Re: Discuss: AIP-67 (multi team) now that AIP-82 (External event driven dags) exists

Jarek Potiuk Mon, 23 Jun 2025 03:21:14 -0700

My counter-points:


> 1. Managing a multi team deployment is not materially different from
> managing a deployment per team
>

It's a bit easier - especially when it comes to upgrades (especially in the
case we are targetting when we are not targetting multi-tenant, but several
relatively closely cooperating teams with different dependncy requiremens
and isolation need.

2. The database changes were quite wide-reaching
>

Yes. that is addressed.


> 3. I don’t believe the original AIP (again, I haven’t read the updated
> proposal or recent messages on the thread. yet) will meet what many users
> want out of a multiteam solution
>

I think we will only see when we try. A lot of people thing they would,
even if they are warned. I know at least one user (Wealthsimple) who
definitely want to use it and they got a very detailed explanation of the
idea and understand it well. So I am sure that **some** users would. But we
do not know how many.


> To expand on those points a bit more
>
> On 1. The only components that are shared are, I think, the scheduler and
> the API server, and it’s arguable if that is actually a good idea given
> those are likely to be the most performance sensitive components anyway.

#### Data excerpt
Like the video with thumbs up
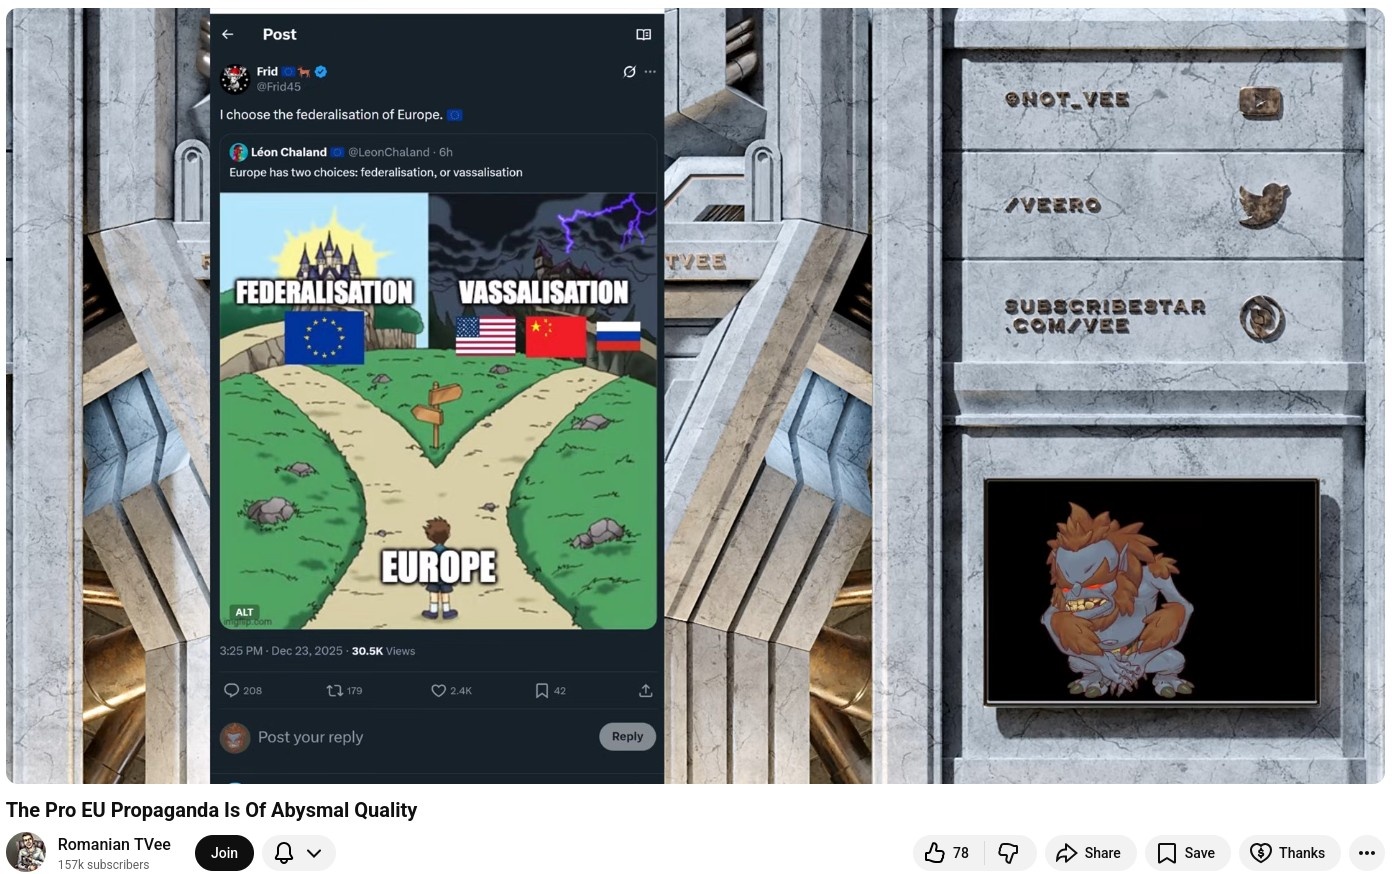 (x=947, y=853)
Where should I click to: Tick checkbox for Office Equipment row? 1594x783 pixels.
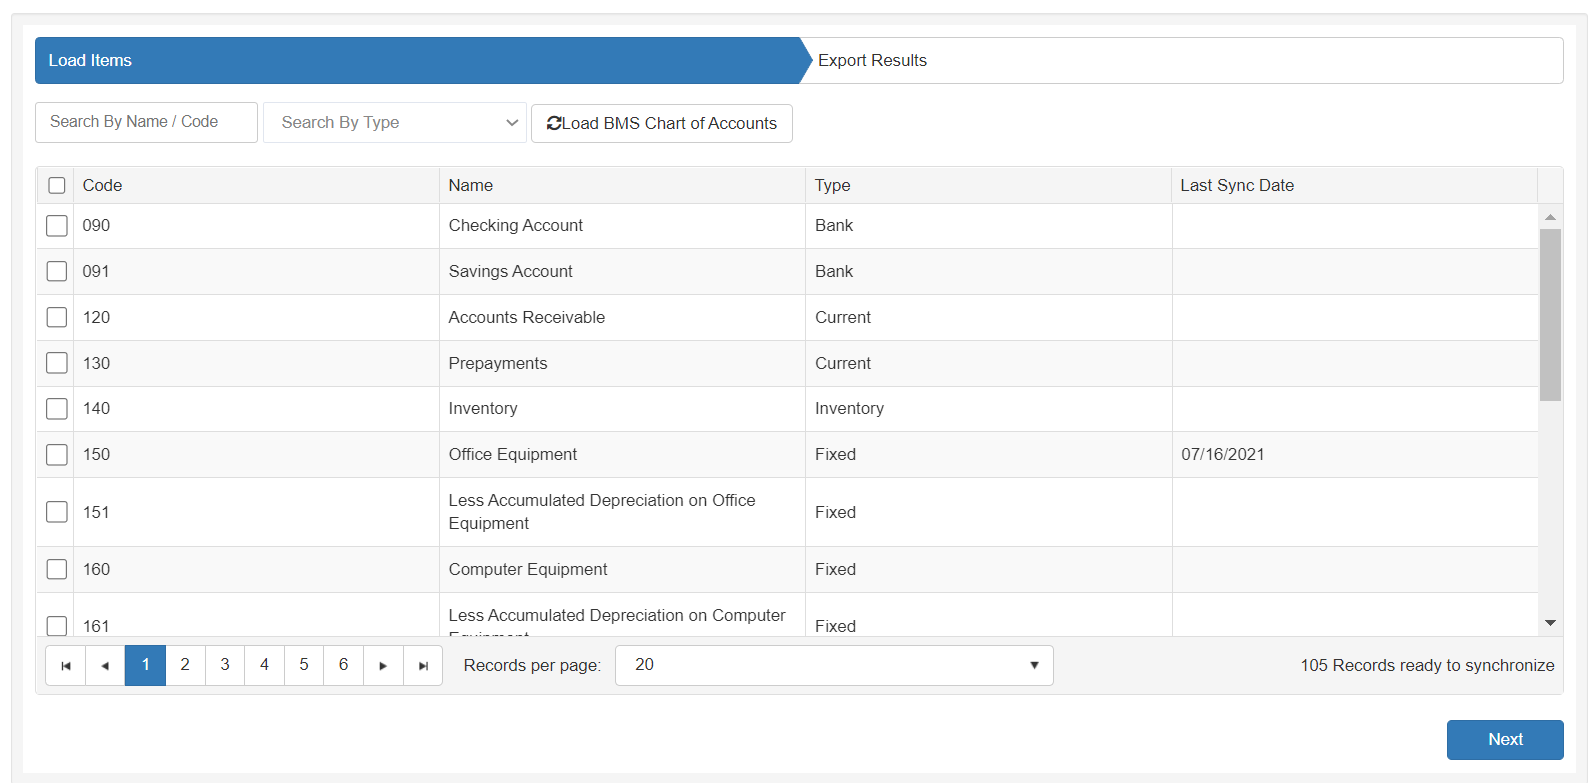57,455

#### Instructions for the task
Carry on the AIP-67 multi-team discussion, writing on from its final sentence.

#### Final result
>
> Additionally the fact that the scheduler is a shared component makes
> upgrading it almost a non starter as you would likely need buy-in, changes,
> and testing form ALL teams using it. I’d argue that this is a huge negative
> until we finish off the version indepence work of AIP-72.
>

Quite disagree here - especially that our target is that task-sdk is
supposed to provide all isolation that is needed. There should be 0 changes
in the dags needed to upgrade scheduler, api_server, triggerer - precisely
because we introduced backwards-compatible task-sdk.

On 3 my complaint is essentially that this doesn’t go nearly far enough. It
> doesn’t allow read only views to other teams dags. I don’t think it allows
> you to be in multiple teams at once. You can’t share a connection between
> teams but only allow certain specified dags to access it, but would have to
> either be globally usable, or duplicated-and-kept-in-sync between teams. In
> short I think it fall short of being useful..
>

Oh absolutely all that is possible (except sharing single connections
between multiple teams - which is a very niche use cases and duplication
here is perfectly ok as first approximation - and if we need more we can
add it later).

Auth manager RBAC and access is abstracted away, and the Keyclock Manager
implemented by Vincent allows to manage completely independent and separate
RBAC based on arguments and resources provided by Airflow. There is nothing
to prevent the user who configures KeyCloak RBAC to define it in the way:

if group a > allow to read a and write b
if group b > alllow to write b but not a

and any other combinations. KeyCloak implementation - pretty advanced
already - (and design of auth manager) completely abstracts away both
authentication and authorization to KeyCloak and KeyCloak has RBAC
management built in. Also any of the users can write their own - even
hard-coded authentication manager to do the same if they do not want to
have configurable KeyCloak. Even SimpleAuthManager could be hard-coded to
provide thiose features.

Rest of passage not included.